## Brief
Look for the word "stopnia". Copy every line of the listing where it occurs.

*** Data for the task

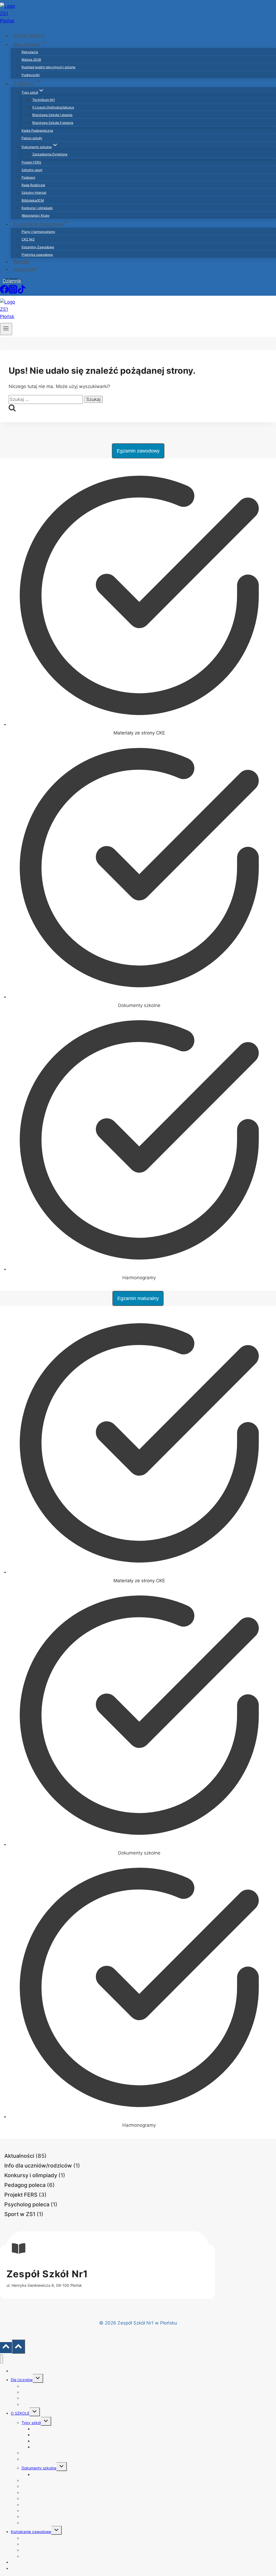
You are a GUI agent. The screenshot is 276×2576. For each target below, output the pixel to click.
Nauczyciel (25, 269)
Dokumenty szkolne (39, 2468)
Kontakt (21, 261)
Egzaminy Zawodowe (38, 247)
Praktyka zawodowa (37, 255)
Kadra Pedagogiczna (37, 130)
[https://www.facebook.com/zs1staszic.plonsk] (4, 292)
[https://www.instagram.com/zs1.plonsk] (13, 292)
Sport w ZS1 (19, 2214)
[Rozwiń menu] (6, 329)
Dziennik (12, 281)
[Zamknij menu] (1, 2358)
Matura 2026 (31, 59)
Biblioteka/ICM (33, 200)
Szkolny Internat (34, 192)
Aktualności (19, 2156)
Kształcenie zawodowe (31, 2531)
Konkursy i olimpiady (37, 208)
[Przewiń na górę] (6, 2347)
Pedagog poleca (25, 2185)
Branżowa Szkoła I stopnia (52, 115)
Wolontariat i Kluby (36, 215)
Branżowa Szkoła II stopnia (52, 123)
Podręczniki (31, 75)
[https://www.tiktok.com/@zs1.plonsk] (21, 292)
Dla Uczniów (22, 2379)
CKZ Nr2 (28, 239)
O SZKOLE (20, 2413)
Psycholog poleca (26, 2204)
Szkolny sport (32, 170)
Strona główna (28, 35)
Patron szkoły (32, 138)
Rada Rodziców (33, 185)
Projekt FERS (31, 162)
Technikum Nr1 (43, 100)
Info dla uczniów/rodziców (38, 2165)
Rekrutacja (30, 52)
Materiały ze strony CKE (139, 733)
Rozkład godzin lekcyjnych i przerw (48, 67)
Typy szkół (31, 2422)
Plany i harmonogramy (38, 232)
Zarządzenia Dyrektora (49, 154)
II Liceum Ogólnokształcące (53, 107)
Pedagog (28, 177)
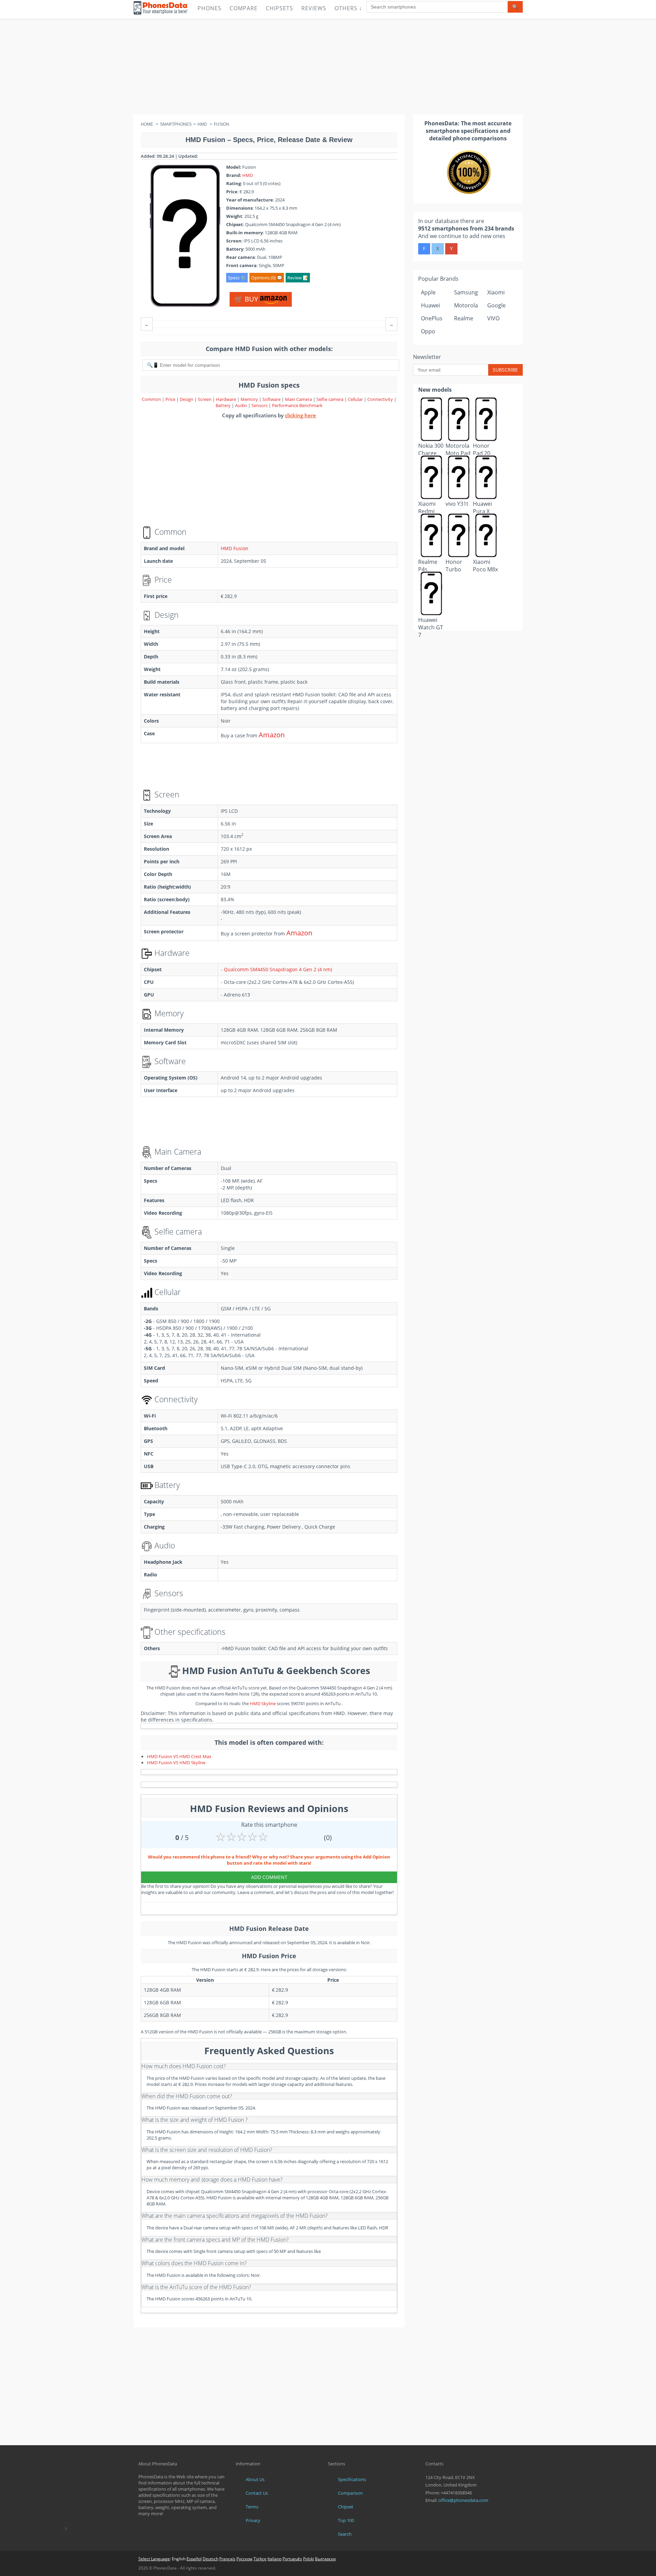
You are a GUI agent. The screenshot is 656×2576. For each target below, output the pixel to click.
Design (187, 399)
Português (292, 2559)
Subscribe (505, 369)
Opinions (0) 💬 (266, 278)
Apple (428, 292)
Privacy (253, 2520)
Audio (241, 405)
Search (345, 2534)
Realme (463, 318)
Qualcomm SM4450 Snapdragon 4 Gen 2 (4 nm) (278, 969)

******

## Your response
Branżowa Szkoła I stopnia (52, 115)
Branżowa Szkoła II stopnia (52, 123)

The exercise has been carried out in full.